Si vraiment les associants avaient regardé Dieu comme le Créateur des cieux, de la terre et de ce qu’ils contiennent, quel intérêt avait le Seigneur à leur demander de méditer sur les chameaux et la façon dont ils furent créés, sur les montagnes et la manière dont elles furent dressées, sur la terre comme elle fut nivelée, sur les cieux comme ils furent élevés ?
Enfin, on n’a jamais entendu que le Prophète (ﷺ) avait établi une différence entre le tawhid ar-rubûbiyya et le tawhid ulûhiyya, lui qui attendait seulement les convertis qu’ils attestassent qu’« il n’est de dieu que Dieu et que Muhammad est son Prophète ». Établir une distinction entre les 2 types de tawhid est donc une innovation blâmable (bid’a) ».
Bien qu’Ibn Taymiyya ait innové dans la façon d’expliquer mais aussi dans la compréhension du Tawhîd, ce qu’il dit reste globalement correct (exceptés quelques points qui peuvent engendrer des conséquences fâcheuses chez les faibles d’esprit) concernant les principes du tawhîd dans ses 3 axes majeurs, à savoir l’Unicité de l’adoration de Dieu, de la Seigneurie et de Ses Attributs, mais ses 3 axes sont compris implicitement dans le fait même qu’Il soit Dieu (Divin), et les implications qui découlent de son raisonnement erroné, peuvent engendrer des confusions, des erreurs et des innovations blâmables, comme on peut le voir chez Mohammed ibn Abdel Wahhâb et ses partisans.

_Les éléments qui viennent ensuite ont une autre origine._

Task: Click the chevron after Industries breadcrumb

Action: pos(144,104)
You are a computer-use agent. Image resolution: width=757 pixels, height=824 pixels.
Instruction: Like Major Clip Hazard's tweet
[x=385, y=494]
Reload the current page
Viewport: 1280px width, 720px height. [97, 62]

C’est là qu’on voit les contradictions chez les salafistes : accepter ou refuser arbitrairement les innovations…généralement refusant les bonnes innovations (ne contredisant pas les principes et finalités de la Religion) et acceptant les mauvaises innovations (qui altèrent la Religion et l’éthique).

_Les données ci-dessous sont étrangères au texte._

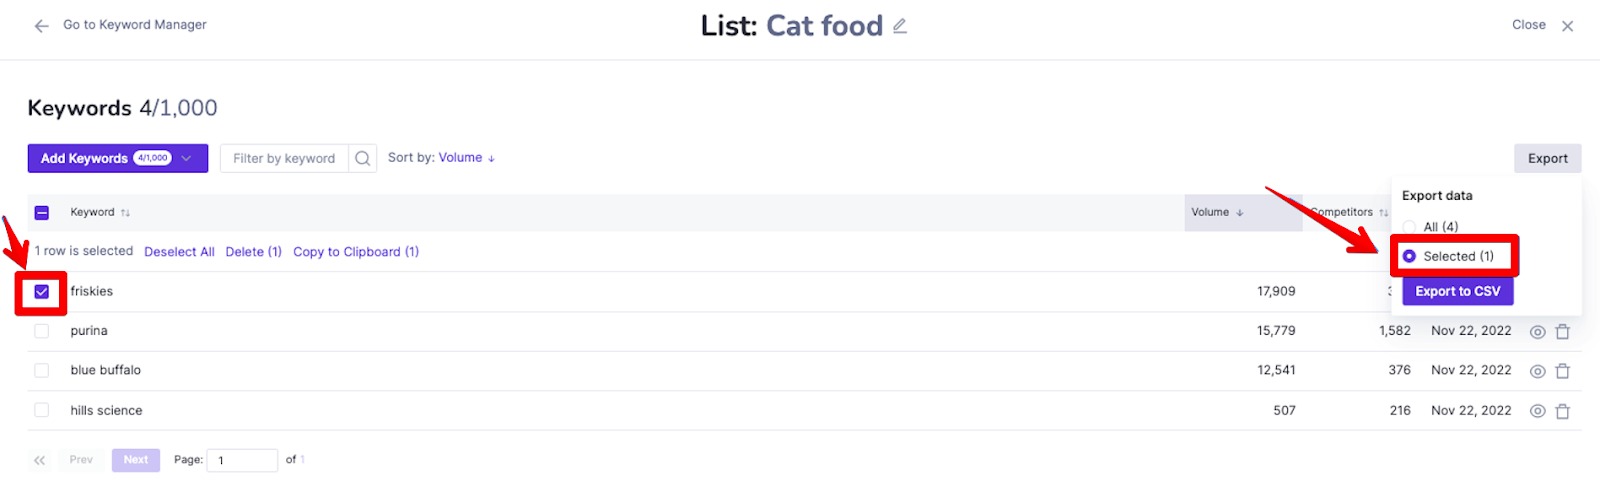The image size is (1600, 481).
Task: Delete hills science row via trash icon
Action: coord(1563,411)
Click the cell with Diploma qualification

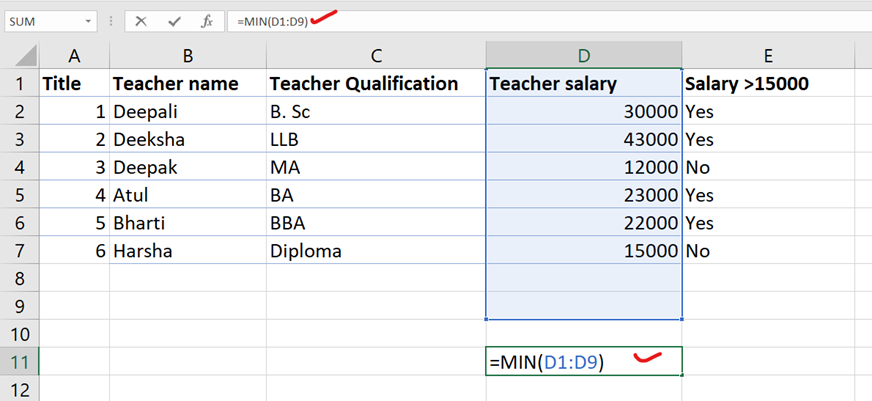(375, 251)
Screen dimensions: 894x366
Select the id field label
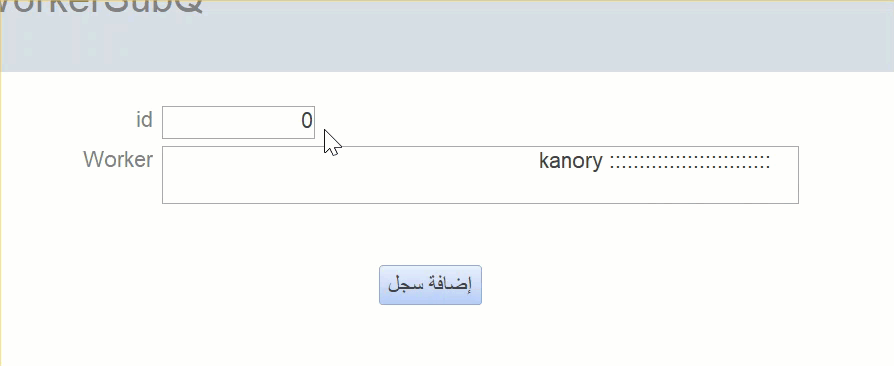[144, 120]
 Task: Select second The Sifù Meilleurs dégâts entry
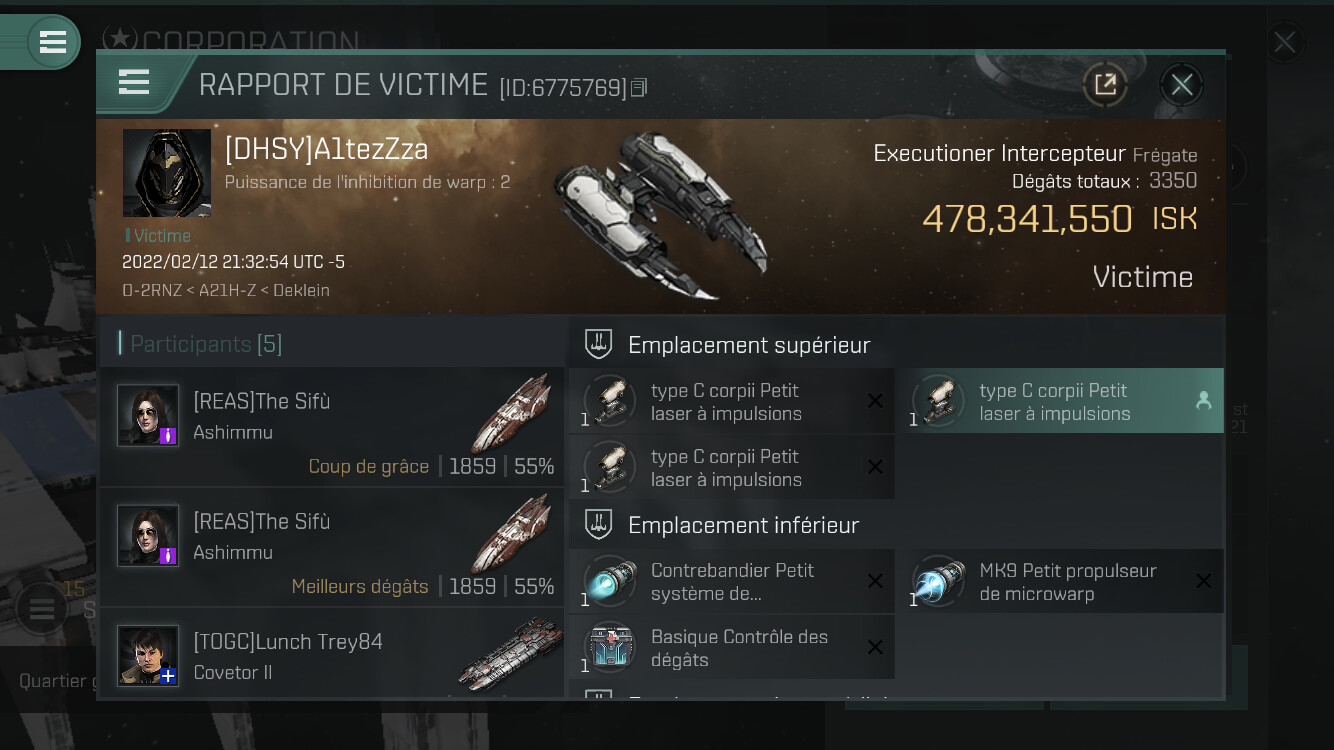click(331, 548)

En somme, beaucoup d’actes qu’ils considèrent (en général) comme étant des innovations blâmables comme le dhikr collectif [3], réciter le Qur’ân pour les défunts, la hadra modérée, bâtir des tombes ou des mausolées (sans y adjoindre de choses harâm ou de culte idolâtre), etc. sont autorisés en Islam, par ses principes comme par des textes issus du Qur’ân, de la Sunnah et la pratique de nombreux Salafs. Alors qu’ils prétendent les suivre, ils les contredisent souvent sans le savoir.

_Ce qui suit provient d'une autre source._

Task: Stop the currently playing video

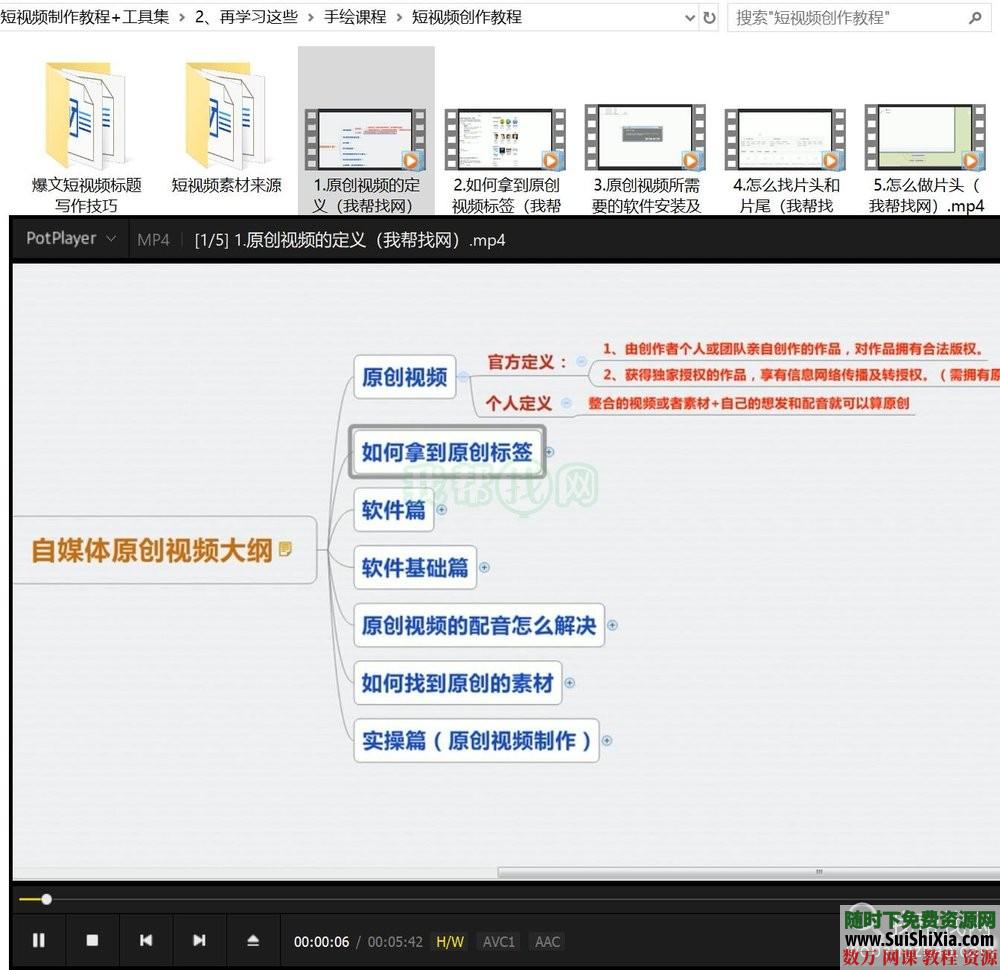Action: (x=93, y=941)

Chez les salafis, dans ce qui leur est spécifique et problématique, l’absence de silsila spirituelle et de chaine de transmission des sciences remontant jusqu’au Prophète par les Compagnons, et le fait qu’ils n’étudient pas la logique et/ou le ‘ilm ul kalam, on décèle le manque de baraka, de cohérence, de perspicacité et de profondeur intellectuelle et spirituelle, que ce soit dans leurs déviances ou erreurs liées à la’ aqida, au Tafsir, au Hadith, au Fiqh ou aux autres aspects de la religion et de l’existence. En effet, leur chaine de transmission remonte tout au plus à Mohammed ibn Abdel Wahhab qui avait opéré une rupture avec l’Islam traditionnel, et qui avait répandu de nombreuses erreurs et confusions en plus d’un certain fanatisme.
On constate également, dans ces 4 tendances – salafisme/wahhabisme, rafidisme (shiisme extrémiste/sectaire), réformisme de type moderniste et coranisme – pourtant opposées les unes aux autres, les mêmes dérives, à savoir une approche très superficielle, sectaire et binaire de la Religion, un rejet ou un éloignement de ses dimensions spirituelles, intellectuelles et éthiques, – ainsi qu’une limitation terrible de la Miséricorde divine qui englobe pourtant toute chose et plus encore les croyants sincères malgré leurs divergences – au profit d’une lecture sectaire défendue « exclusivement » par leur groupe, beaucoup de haine et de rejet envers tout ce qui les dépasse intellectuellement et spirituellement, et une lecture excessivement binaire, superficielle, sectaire et partielle de l’ensemble du patrimoine islamique.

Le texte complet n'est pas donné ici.